Garden State Equality has not concealed its Democratic Party leanings.
The LGBT advocacy group actively campaigned against two Republican incumbents in Congress, Reps. Scott Garrett and Chris Smith, during the 2016 election cycle. In press releases and media statements, it described both congressmen as “repulsive,” “bigoted,” and “homophobic” proponents of “hate.”
Campaign finance records show Garden State Equality has funneled almost $50,000 to the Democratic Party and its candidates since 2007, and almost none to Republicans.
The organization draws substantial donations from left-leaning foundations inside and outside New Jersey, including $10,000 from Tides, an organization financed in part by hedge fund manager George Soros. With allied groups such as its education fund, Garden State Equality has received nearly $3 million from these foundations since 2005, according to the Washington-based Capital Research Center.
But Fuscarino said the donations in prior years weighted toward Democrats, and the donations from liberal foundations, occurred before he became executive director and “are not reflective of the current leadership.”
“We used to have a political action committee and we don’t have a political action committee anymore,” he said. “We don’t make those kinds of donations anymore. We have been very bipartisan in our efforts more recently.”
We are living in a time now when there is more support for LGBT causes on both sides of the aisle. All of the Republicans, except for two, were supportive of LGBT causes to a certain degree, so we endorsed them.
LGBT advocates, including Fuscarino (second from left in this tweeted photo), took part in an annual Equality March along the boardwalk in Asbury Park two days before the Hopewell Valley school board’s vote:
1000+ walking for LGBT equality and justice in @GSEquality Walk. #WeAreOrlando @Fuscarino pic.twitter.com/9W2JlPlF6M
— Matthew McMorrow (@MTMcMorrow) June 18, 2016
The Daily Signal may not have received all documents from the Hopewell Valley school district that are responsive to its request under the Open Public Records Act.

### Extracted information
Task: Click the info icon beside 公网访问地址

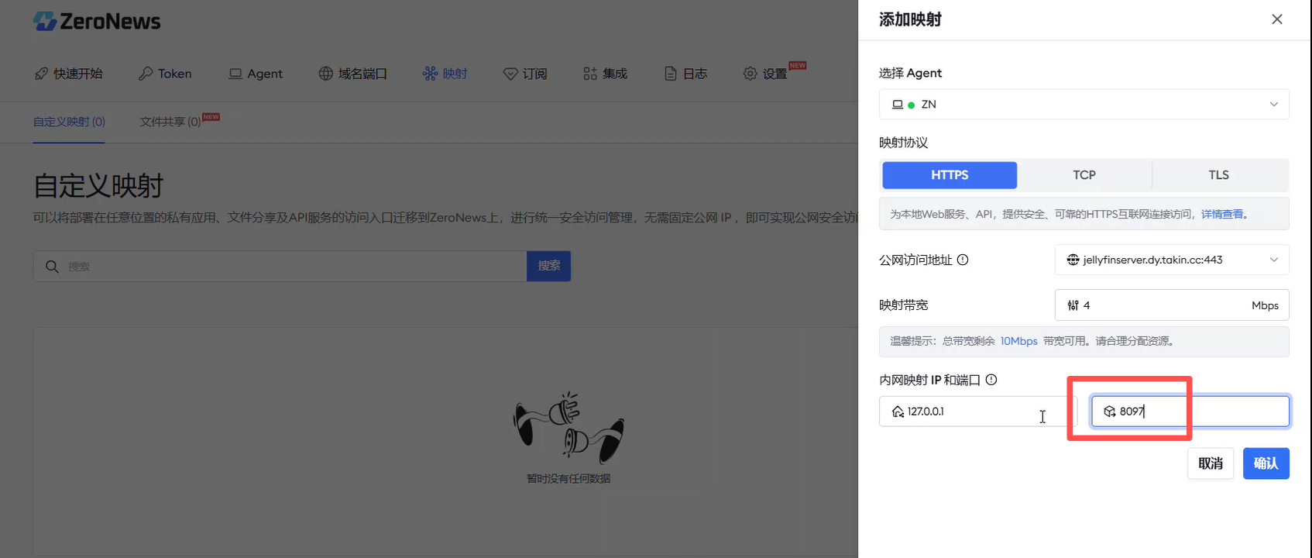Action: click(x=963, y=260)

---

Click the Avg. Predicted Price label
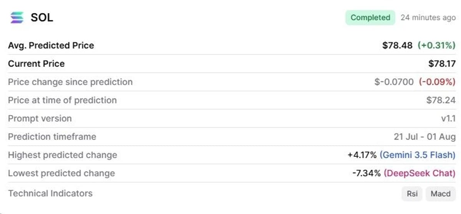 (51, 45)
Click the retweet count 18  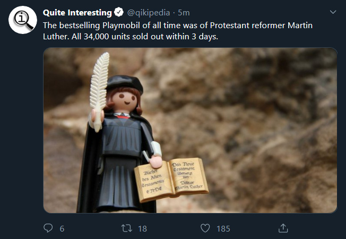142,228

### Questions to answer
A – In the Garden State Equality text, reproduce the passage word for word, starting at "The LGBT advocacy" and ending after "Capital Research Center.".
B – In the Garden State Equality text, how much money did the group receive from Tides?

### Answers by item number
A –
The LGBT advocacy group actively campaigned against two Republican incumbents in Congress, Reps. Scott Garrett and Chris Smith, during the 2016 election cycle. In press releases and media statements, it described both congressmen as “repulsive,” “bigoted,” and “homophobic” proponents of “hate.”
Campaign finance records show Garden State Equality has funneled almost $50,000 to the Democratic Party and its candidates since 2007, and almost none to Republicans.
The organization draws substantial donations from left-leaning foundations inside and outside New Jersey, including $10,000 from Tides, an organization financed in part by hedge fund manager George Soros. With allied groups such as its education fund, Garden State Equality has received nearly $3 million from these foundations since 2005, according to the Washington-based Capital Research Center.

B – $10,000